I lay for hours with other wounded in the snow The battle changed ground; the noises came from the distance: we seemed to be forgotten. I pitied myself exceedingly. Finally I swounded.

When I came to myself it was night and men with lanterns were moving about the fields gathering us in like blackcock where we lay. Two Frenchmen came up and spoke to me, but what they said was all beyond me for I had clean forgotten every word of their language though that morning I had known it scarcely less fully than my own. I tried to speak in French, it seems, and thought I did so, but in spite of me the words were the broadest lallands Scots such as I had not used since I had run, a bare-legged boy, about the braes of, home. And otherwise my faculties were singularly acute, for I remember how keenly I noticed the pitying eye of the younger of the two men.

What they did was to stanch my wound and go away. I feared I was deserted, but by-and-by they returned with another man who held the lantern close to my face as he knelt beside me.

“By the black stones of Baillinish!” said he in an unmistakable Hielan’ accent, “and what have I here the night but the boy that harmed the bylie? You were not in your mother’s bosom when you got that stroke!”

I saw his smile in the light of his lanthom, ‘twas no other than MacKellar of Kilbride!

He was a surgeon in one of the corps; had been busy at his trade in another part of the field when the two Frenchmen who had recognised me for a Scot had called him away to look to a compatriot.

Under charge of Kilbride (as, in our country fashion, I called him) I was taken in a waggon with several other wounded soldiers over the frontier into Holland, that was, perhaps, the one unvexed part of all the Continent of Europe in these stirring days.
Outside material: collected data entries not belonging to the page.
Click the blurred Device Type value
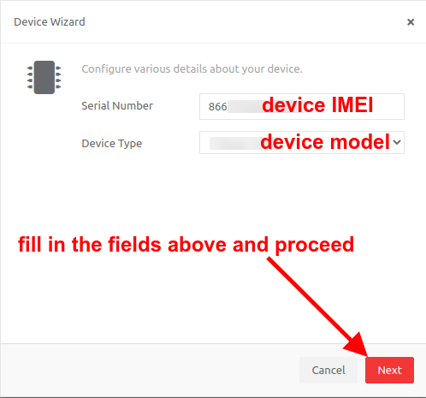Image resolution: width=426 pixels, height=398 pixels. coord(234,143)
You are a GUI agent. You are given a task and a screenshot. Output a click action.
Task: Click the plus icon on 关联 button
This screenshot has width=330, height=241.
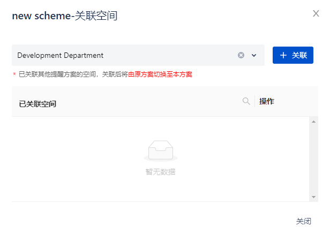283,55
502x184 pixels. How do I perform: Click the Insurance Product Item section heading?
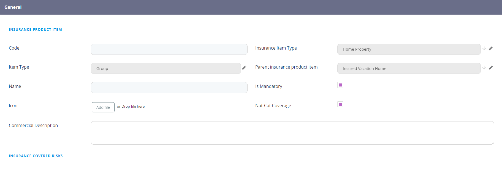(35, 29)
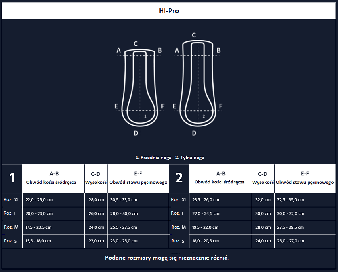This screenshot has width=338, height=272.
Task: Click the 26,0 cm height cell
Action: click(x=96, y=213)
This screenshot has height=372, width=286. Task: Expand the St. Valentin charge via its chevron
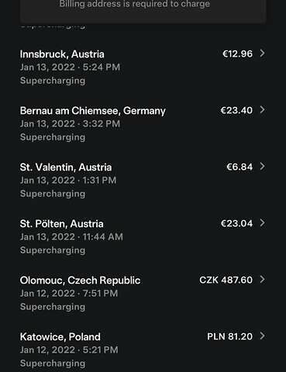pos(262,167)
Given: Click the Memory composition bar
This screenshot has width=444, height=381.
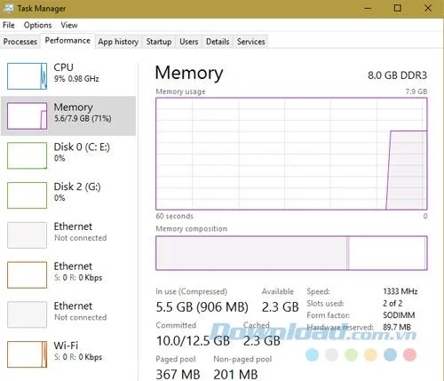Looking at the screenshot, I should tap(291, 253).
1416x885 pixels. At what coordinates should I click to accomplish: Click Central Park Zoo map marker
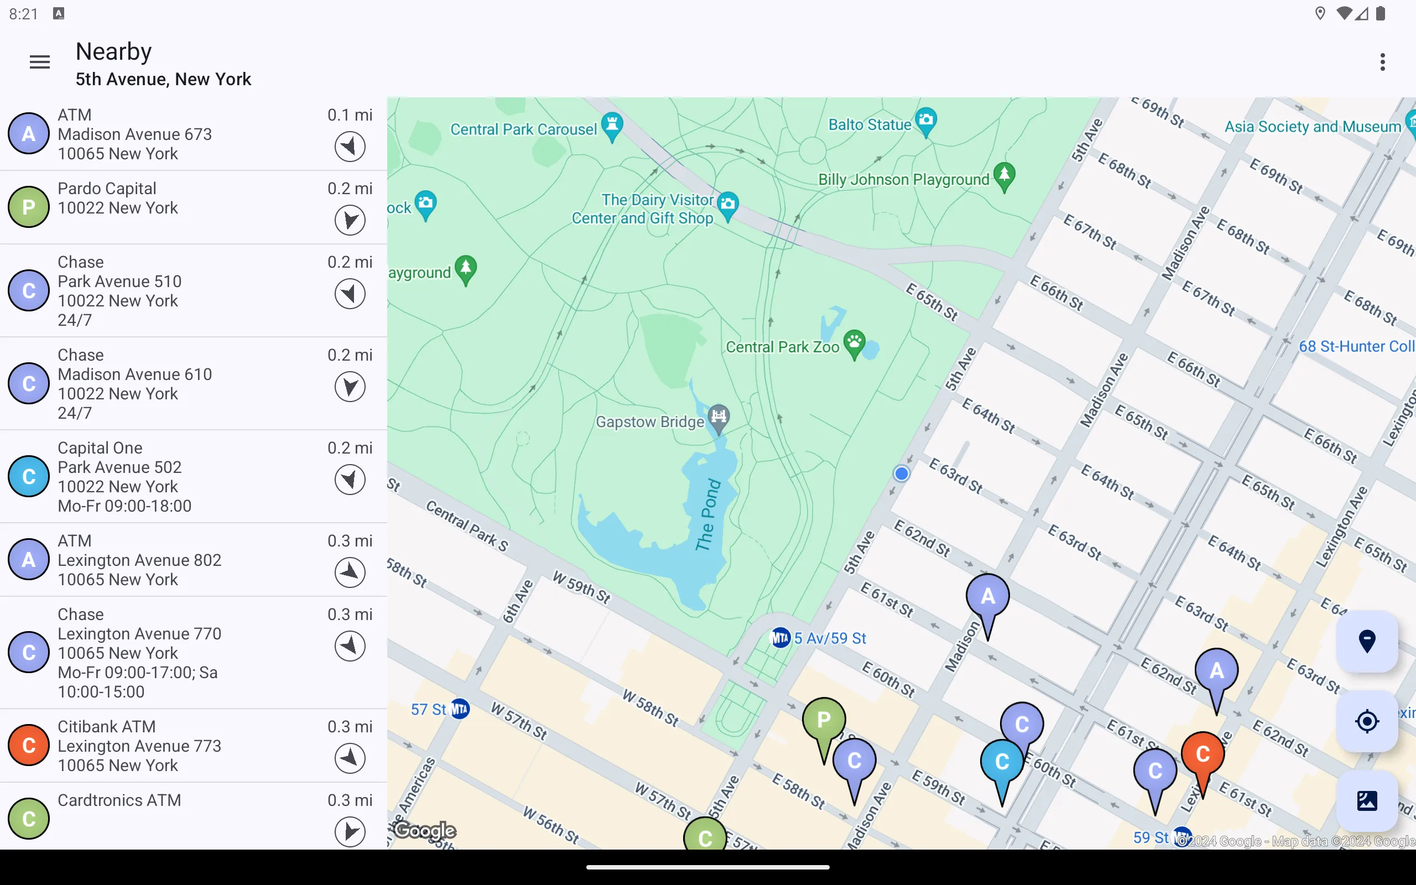coord(854,342)
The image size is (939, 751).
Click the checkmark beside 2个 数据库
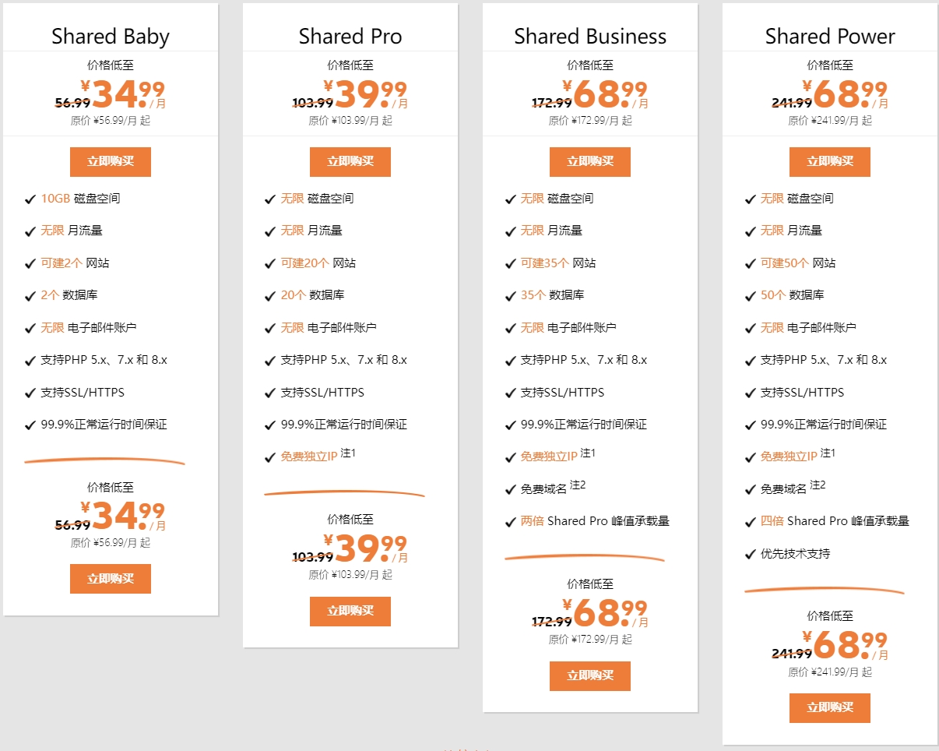click(30, 296)
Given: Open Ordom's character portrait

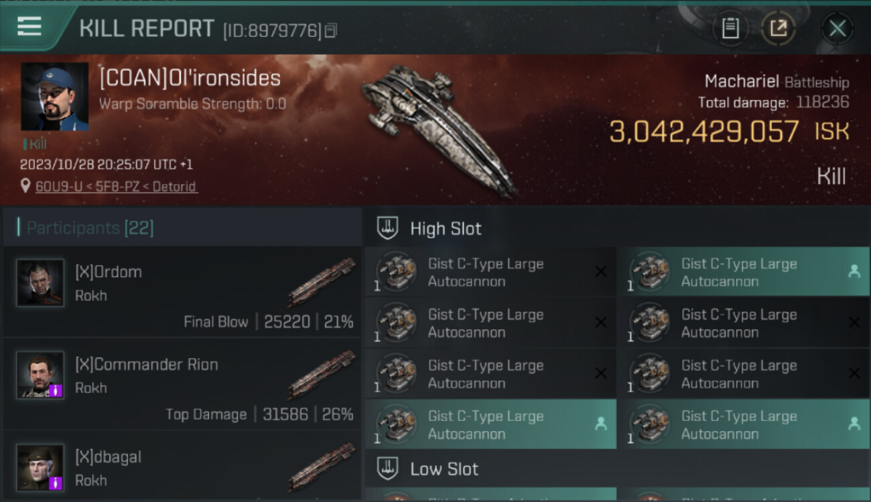Looking at the screenshot, I should (x=40, y=283).
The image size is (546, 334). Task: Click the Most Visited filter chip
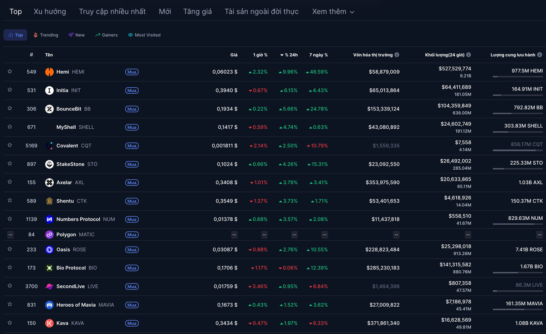point(144,35)
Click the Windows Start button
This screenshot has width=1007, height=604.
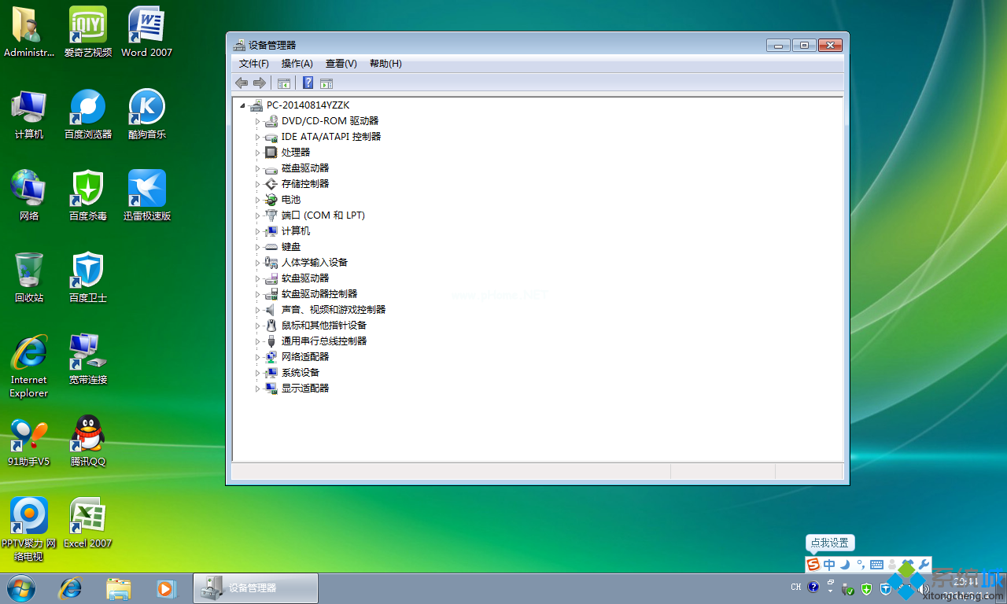[21, 587]

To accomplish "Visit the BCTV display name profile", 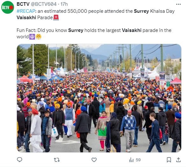I will tap(23, 4).
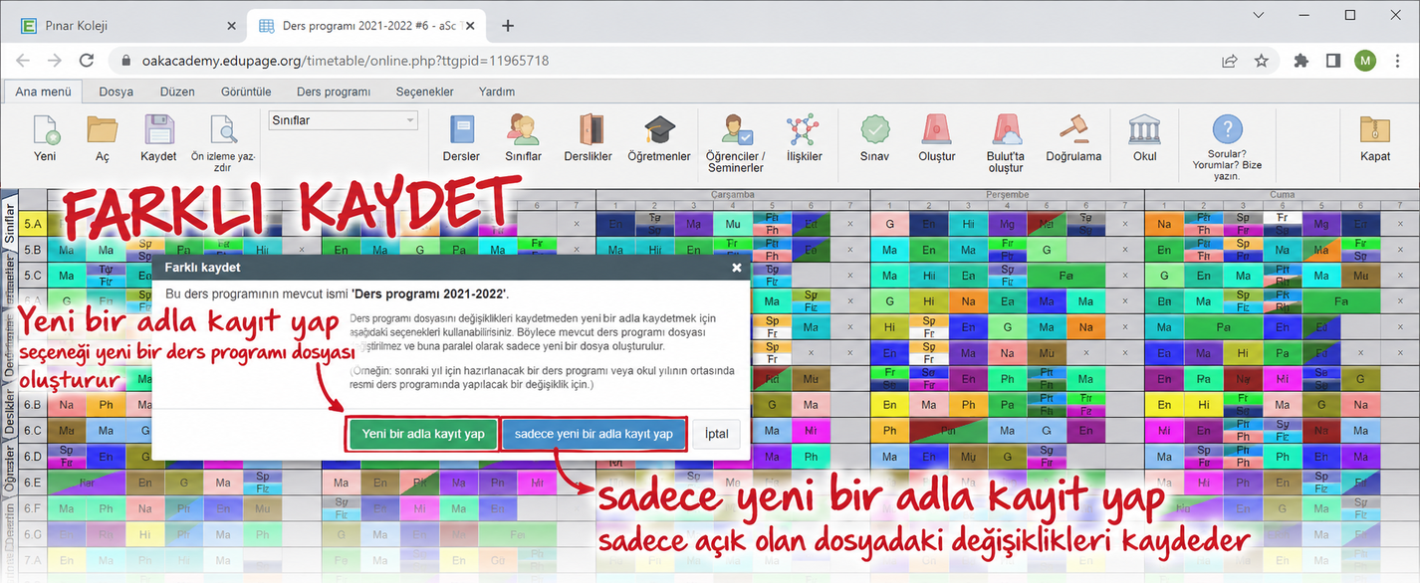
Task: Click the Sınav checkmark icon
Action: 874,131
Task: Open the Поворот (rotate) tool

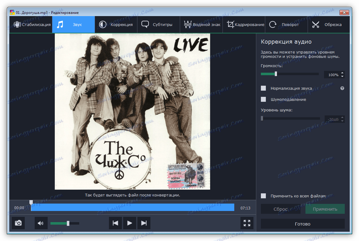Action: coord(286,24)
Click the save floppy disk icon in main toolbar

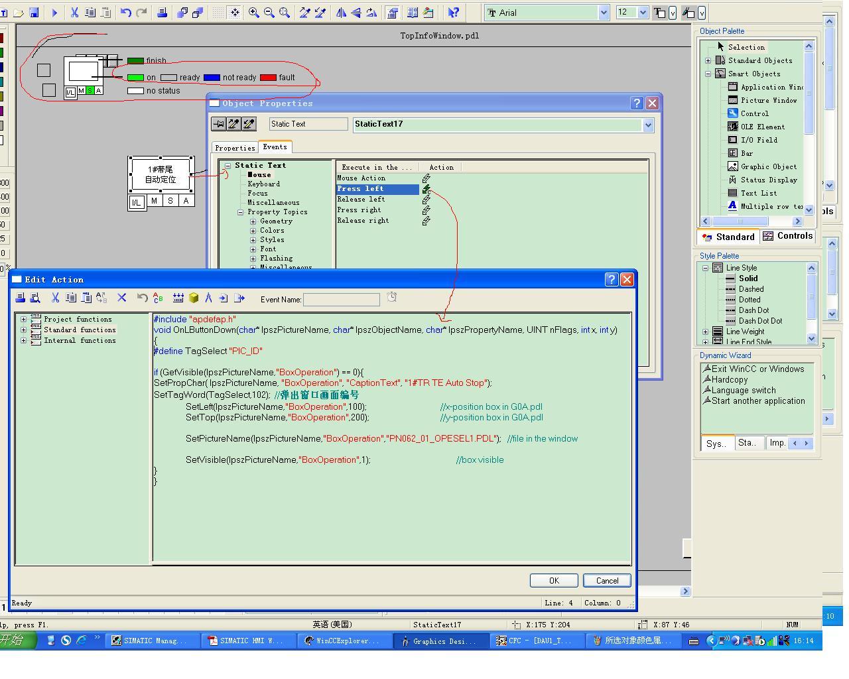34,13
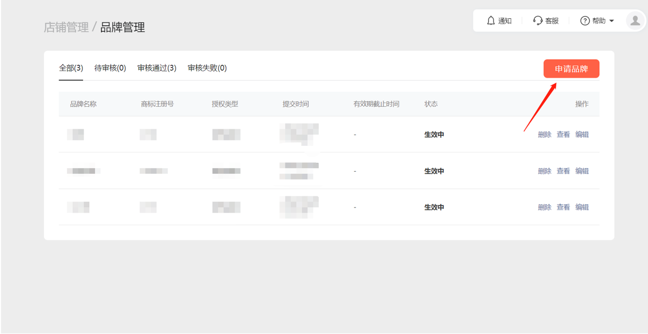Click 编辑 in the third brand row
Image resolution: width=648 pixels, height=334 pixels.
coord(582,207)
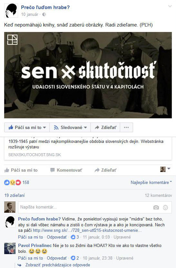Open the SENXSKUTOCNOST.SNG.SK link
Viewport: 176px width, 268px height.
click(x=35, y=155)
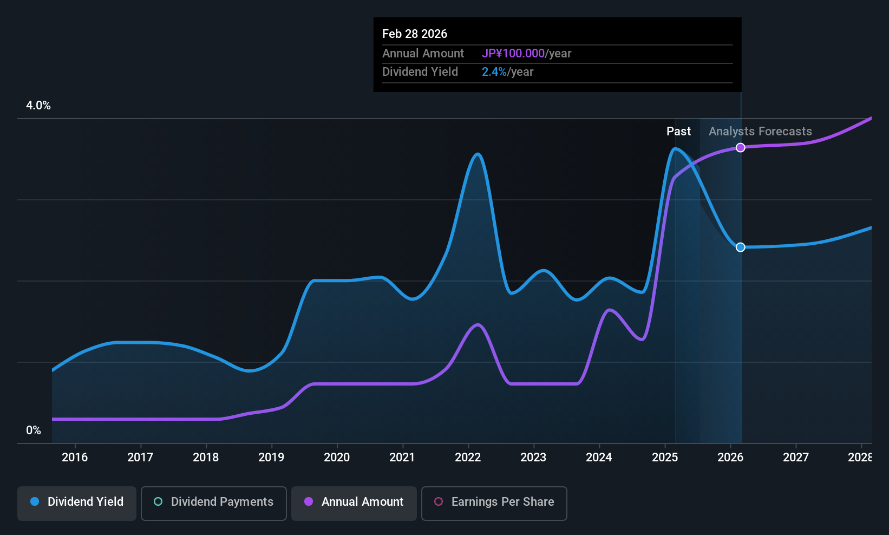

I mended rapidly, and cheery enough were these days of travel in a cart, so cheery that I never considered what the end of them might be, but was content to sit in the sunshine blithely conversing with this odd surgeon of the French army who had been roving the world for twenty years like my own Uncle Andrew, and had seen service in every army in Europe, but yet hankered to get back to the glens of his nativity, where he hoped his connection with the affair of Tearlach and the Forty-five would be forgotten.

“It’s just this way of it, Hazel Den,” he would say to me, “there’s them that has got enough out of Tearlach to make it worth their while to stick by him and them that has not. I am of the latter. I have been hanging about Paris yonder for a twelvemonth on the promise of the body that I should have a post that suited with my talents, and what does he do but get me clapped into a scurvy regiment that goes trudging through Silesia since Whitsunday, with never a sign of the paymaster except the once and then no more than a tenth of what was due to me. It is, maybe, glory, as the other man said; but my sorrow, it is not the kind that makes a clinking in your pouches.”

He had a comfortable deal of money to have so poor an account of his paymaster, and at that I hinted.

“Oh! Allow me for that!” he cried with great amusement at my wonder. “Fast hand at a feast and fast feet at a foray is what the other man said, and I’m thinking it is a very good observation, too. Where would I be if I was lippening on the paymaster?”

“Man! you surely have not been stealing?” said I, with such great innocency that he laughed like to end.

“Stealing!” he cried. “It’s no theft to lift a purse in an enemy’s country.”

“But these were no enemies of yours?” I protested, “though you happen to be doctoring in their midst.”